▶ [Work instructions]
The copy should begin at the line containing "The height and" and end with the last line below, every line exact and no picture included.

▶ [Entries supplied]

* * *

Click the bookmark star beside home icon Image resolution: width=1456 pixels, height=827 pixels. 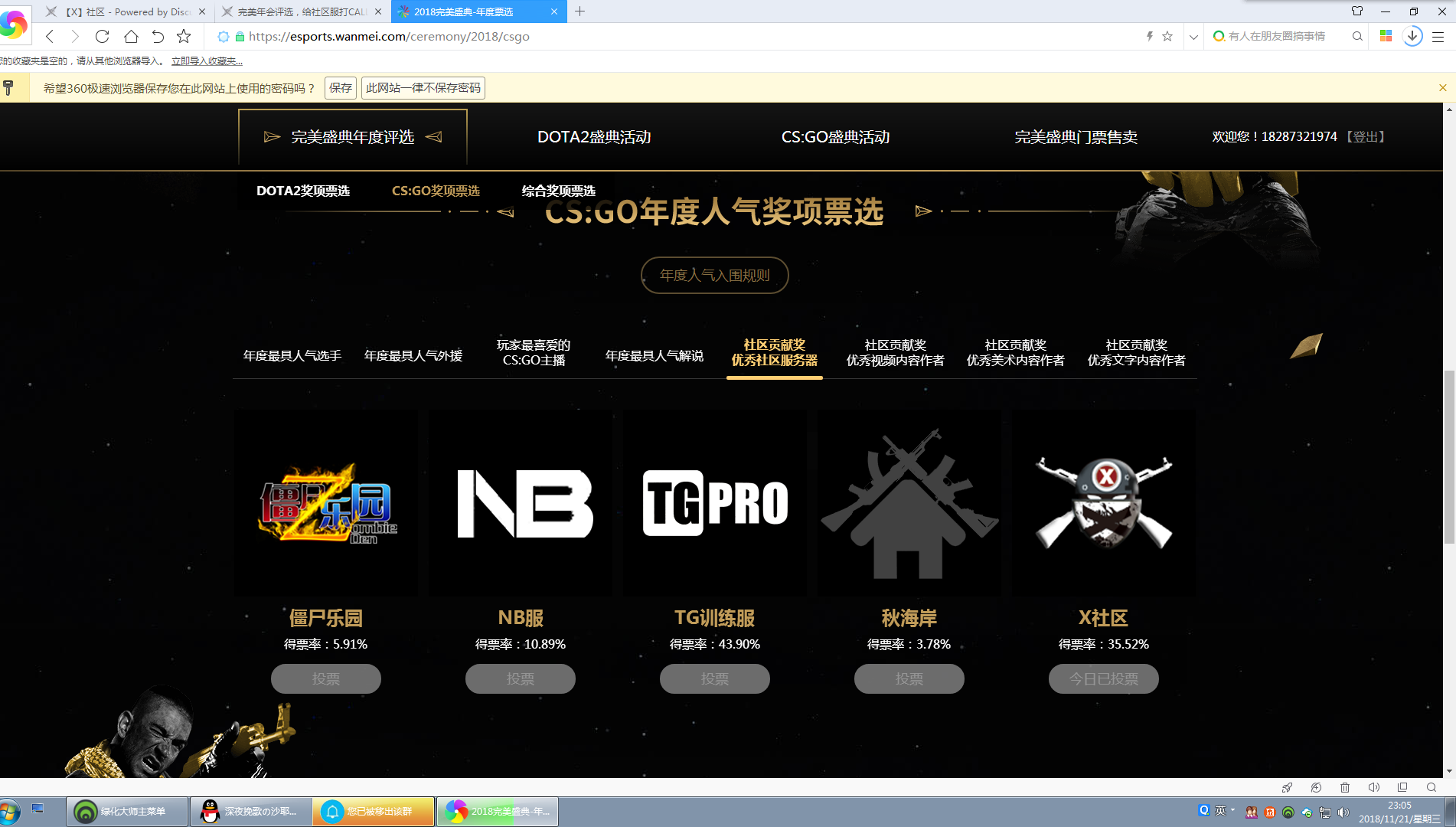184,36
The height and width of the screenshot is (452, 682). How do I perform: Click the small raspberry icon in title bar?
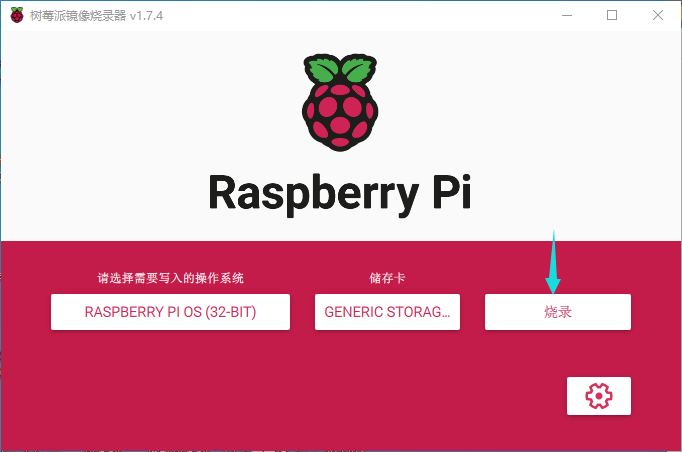(x=17, y=14)
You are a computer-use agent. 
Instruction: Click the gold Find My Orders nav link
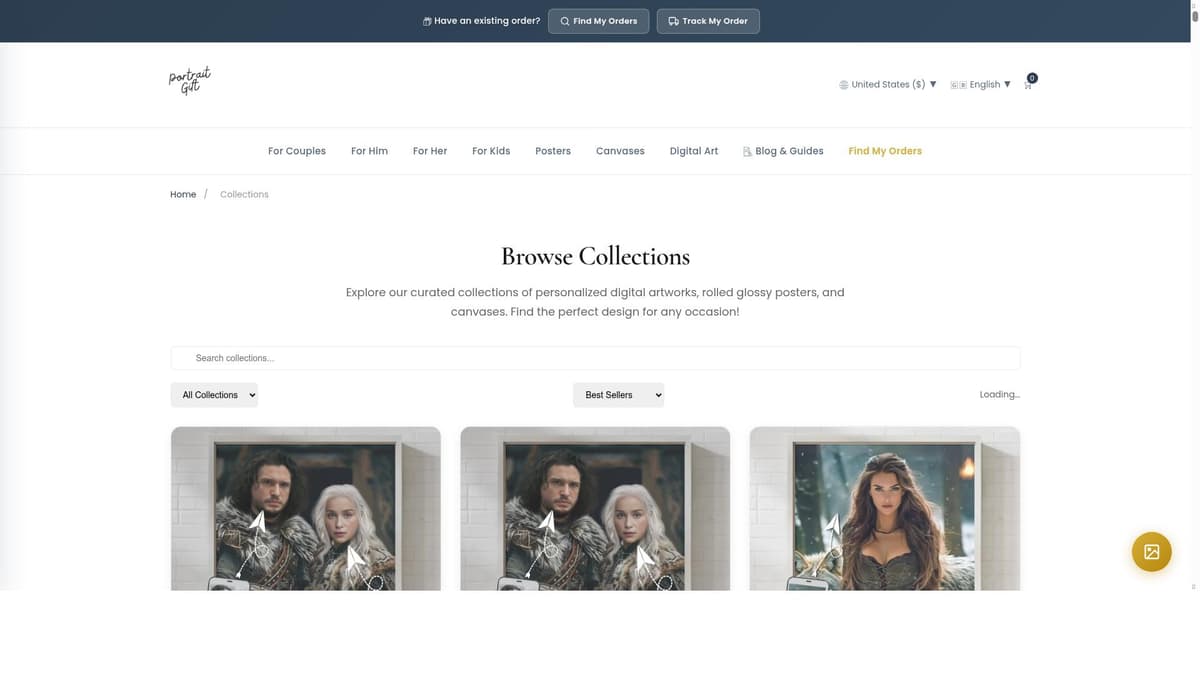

* * *

▶ [Solution to the problem]
The height and width of the screenshot is (452, 682). How do I perform: Click the small raspberry icon in title bar?
(x=17, y=14)
You are a computer-use agent. 
Instruction: Click the gold Find My Orders nav link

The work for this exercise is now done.